* REQUIRED ACTION: Your response should be an exact reproduction of the data below, beginning at the line containing "Activate the Zoom magnifier tool" and ending with the final line.

──────── DATA SUPPLIED ────────

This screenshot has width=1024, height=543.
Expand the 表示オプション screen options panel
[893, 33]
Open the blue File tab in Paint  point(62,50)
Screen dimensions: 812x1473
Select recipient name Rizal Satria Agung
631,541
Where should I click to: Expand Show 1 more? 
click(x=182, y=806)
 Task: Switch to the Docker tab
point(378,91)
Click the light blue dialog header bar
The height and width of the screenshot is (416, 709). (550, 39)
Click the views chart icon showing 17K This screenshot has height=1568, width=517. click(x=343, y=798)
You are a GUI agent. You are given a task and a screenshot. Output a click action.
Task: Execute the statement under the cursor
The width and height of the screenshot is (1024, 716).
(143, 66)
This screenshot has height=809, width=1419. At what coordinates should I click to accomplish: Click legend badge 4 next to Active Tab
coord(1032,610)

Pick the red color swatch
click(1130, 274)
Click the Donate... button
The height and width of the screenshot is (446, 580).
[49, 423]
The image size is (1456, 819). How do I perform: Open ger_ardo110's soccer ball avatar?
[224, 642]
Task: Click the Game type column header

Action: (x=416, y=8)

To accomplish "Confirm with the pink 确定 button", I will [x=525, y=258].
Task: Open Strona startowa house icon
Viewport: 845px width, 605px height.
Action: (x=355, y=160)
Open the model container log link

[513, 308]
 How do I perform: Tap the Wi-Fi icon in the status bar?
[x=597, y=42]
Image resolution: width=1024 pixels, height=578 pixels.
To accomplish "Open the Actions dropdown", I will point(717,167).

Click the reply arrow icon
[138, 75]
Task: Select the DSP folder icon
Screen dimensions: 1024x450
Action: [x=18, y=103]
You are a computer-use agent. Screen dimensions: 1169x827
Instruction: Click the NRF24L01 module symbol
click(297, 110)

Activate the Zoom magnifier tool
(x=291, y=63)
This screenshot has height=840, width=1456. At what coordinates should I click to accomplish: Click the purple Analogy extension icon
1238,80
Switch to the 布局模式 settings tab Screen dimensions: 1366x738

────────

* COMPLETED EXERCISE:
Activate the Zoom magnifier tool
(x=291, y=63)
This screenshot has height=840, width=1456. At what coordinates should I click to accomplish: Click the purple Analogy extension icon
1238,80
Switch to the 布局模式 settings tab Screen dimensions: 1366x738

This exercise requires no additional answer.